É comum hoje em dia defender teses sobre futebol dando números. Eu gosto de números, os uso, mas no futebol ainda os entendo como biquini: mostram tudo menos o que interessa.

Cristiano pode ter 120 mil gols, ou 600. O que faz dele um dos maiores de todos os tempos não é matemático.  Você só sabe que se trata do melhor do mundo quando olha pra ele.

Não, não! Sem viadagem. Me refiro a postura do sujeito. A confiança, a forma com que chama pra si a responsabilidade e a alergia que ele tem a ser coadjuvante em grandes jogos.

O craque normalmente, em algum momento, se encosta no fato de ser craque. Talvez por ter se feito muito mais do que nascido craque, Cristiano não se acomoda. Ele atua num limite irritante o tempo todo e nem mesmo o peso de ser cobrado como o dono do time lhe afasta de ser, de fato, o dono do time.

É impressionante. Jogos como os de hoje deixam a gente sem saída ao tentar encontrar “poréns” que o desqualifiquem da lista de maiores de todos os tempos.

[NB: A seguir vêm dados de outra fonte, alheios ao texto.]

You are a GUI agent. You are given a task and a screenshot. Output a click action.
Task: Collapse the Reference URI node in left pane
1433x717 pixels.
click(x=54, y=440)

E por mais que os números comprovem isso, eu diria que os números são os que menos me impressionam. Não há dado estatístico capaz de medir o que significa um sujeito pegar uma bola aos 40 do segundo tempo, morto, após ter feito 2 gols, e cavar uma falta, cobra-la com perfeição e resolver mais um jogo.

Desta vez não era o Getafe. É a Espanha e numa Copa.  Nos clubes a gente faz ídolos. Nas seleções se determina quem são os super heróis.